Try starting out with the ridgeline at 100 inches. I have the same hammock and it is fine at 100".
I think the bigger you are the harder it is to find the sweet spot. Sometimes it just takes tightening or loosening the suspension an inch or 2 and it will make all the difference in the comfort. And to make it more complicated each hammock is different. I like a lot of sag in my ENO, 30 degrees in my Blackbird I had to tighten my ridgeline a little, and I sleep best in a Switchback with it pulled tight.
I thought my RL comfort was around 95" at first... then I started playing with it (which is how the adjustable RL was born) and now I believe Ive settled at around 101-103 in a WB traveler. I found that at 95" there was to much tension on my feet and head and not enough support for my mid section.

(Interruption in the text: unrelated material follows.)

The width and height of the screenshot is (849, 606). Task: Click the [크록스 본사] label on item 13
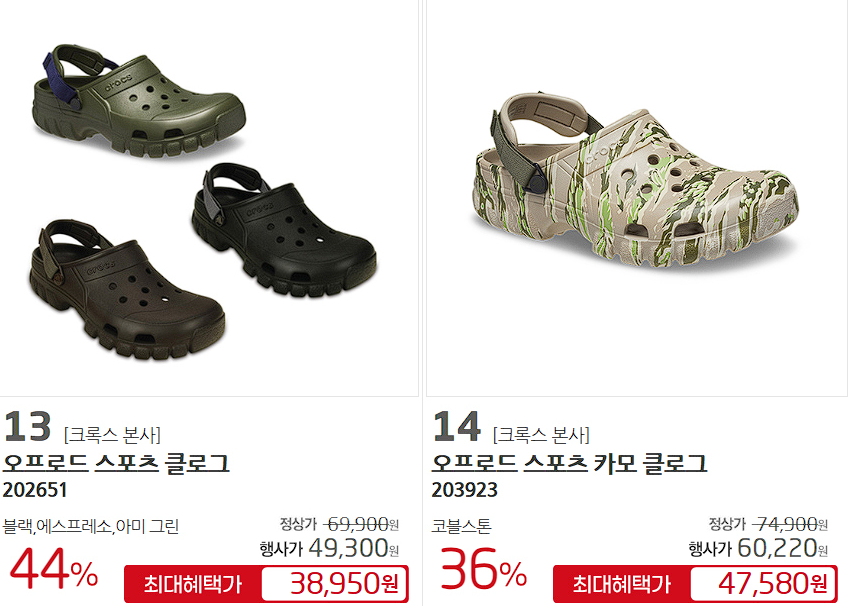pyautogui.click(x=112, y=434)
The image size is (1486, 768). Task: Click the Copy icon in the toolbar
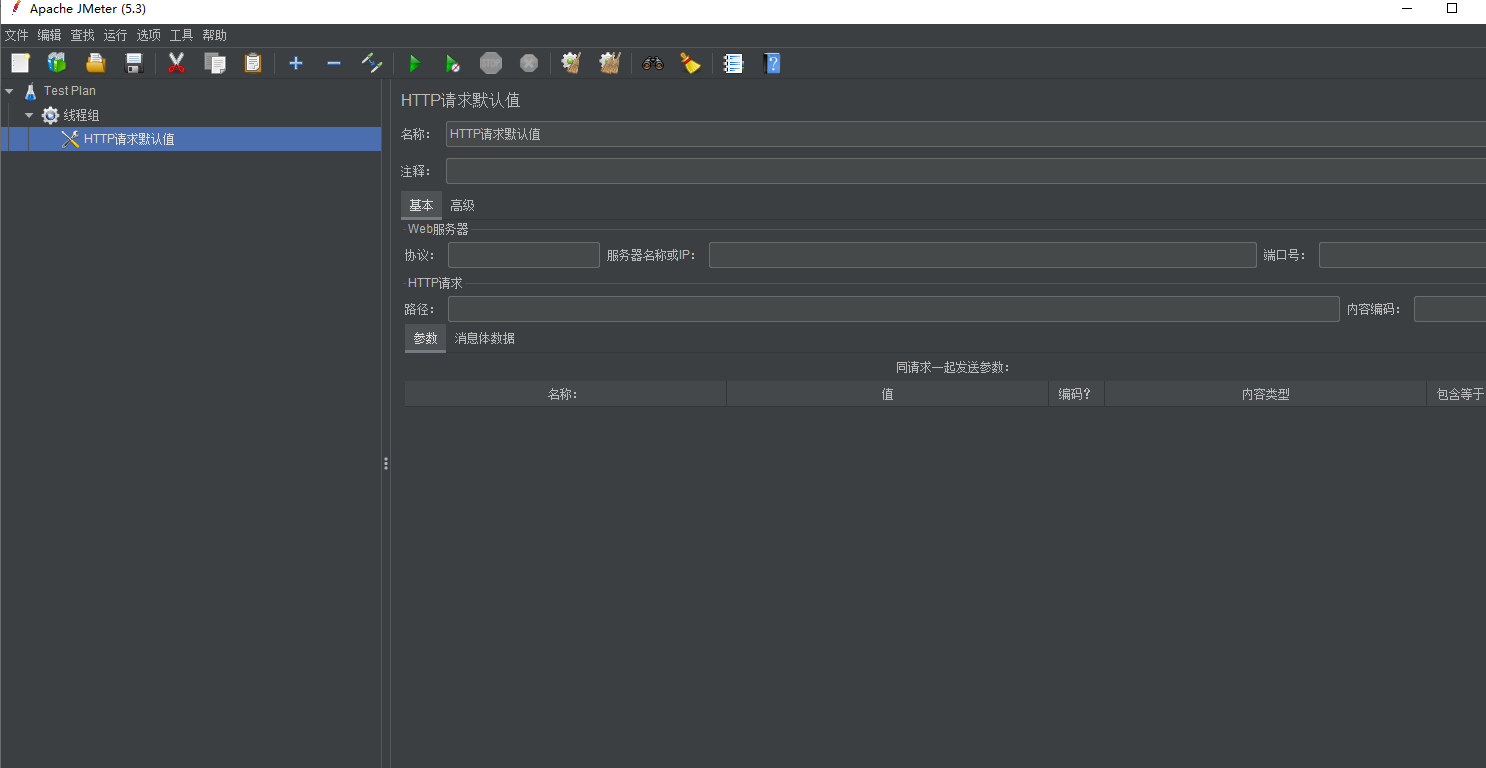point(214,63)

Even a half inch difference on the RL can make all the difference in the world.... Keep tinkering.... Also, try changing which way you lay in your hammock...i.e. which side your head and feet are on.

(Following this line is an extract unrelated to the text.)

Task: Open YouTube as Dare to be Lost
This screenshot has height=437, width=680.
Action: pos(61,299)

And there's nobody here that'll laugh at you.
We'll be thinking that we aren't doing it right after all these nights
hahahahaha
It does take a bit more tinkering to sleep in the clouds like GODS....
Keep workin at it. Seems to be getting ckloser for you to be comfie
Tom
Boris: Honey? Is the scapula part of your butt?

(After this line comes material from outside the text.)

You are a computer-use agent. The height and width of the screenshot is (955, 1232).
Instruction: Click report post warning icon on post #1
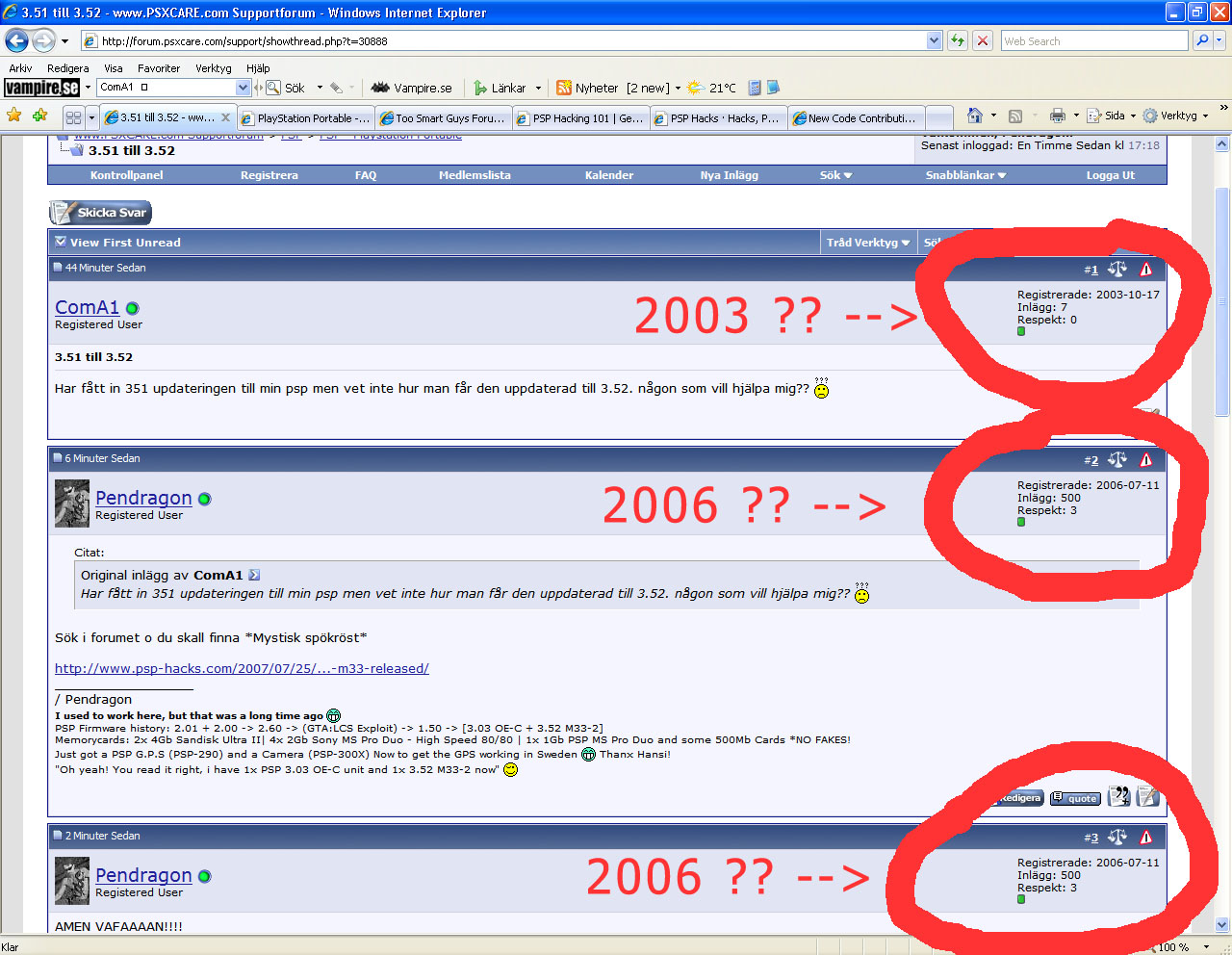pyautogui.click(x=1145, y=270)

Wife(nurse): It's your shoulder blade, dummy.
The hammock forums legend (according to Knotty, I believe) is that a nominal ridgeline is 83% of hammock length. That's 10" for every foot of hammock. So, 100" would be correct for a 10' hammock like the Blackbird. If your hammock is really only 9' long, then you would theoretically start with a 90" ridgeline and play with it from there. With that in mind, your current ridgeline may actually have too little sag for you to really get diagonal! Short people can get away with a much tighter hammock because it's easier for them to get diagonal.
The factory suspension on a doublenest pulls the edges of the hammock tighter than the center. Since the edges on any gathered end hammock are already pulled tigher because they're spread out, the additional edge pull from the suspension sometimes makes them really uncomfortable for me. If you change your whipping on the end to a warbonnet whip, it will relax the edges of the hammock slightly and make it easier to get diagonal which should be flatter. Headchange4u did a great tutorial on how to do that whipping as part of his quest to add a ridgeline to his blackbird.
http://www.hammockforums.net/forum/s...2300#post42300
Boris
What I lack in skill, I make up with persistence (my wife calls it stubbornness but what does she know? :-p ).
Lol - ok that literally had me laughing out loud.
I was measuring from edge to edge from the foot to the head and I'm pretty sure 9' is the correct answer, give or take. If the sag / lay orientation adjustments don't work out then re-whipping might be next on the list. Thanks for the link!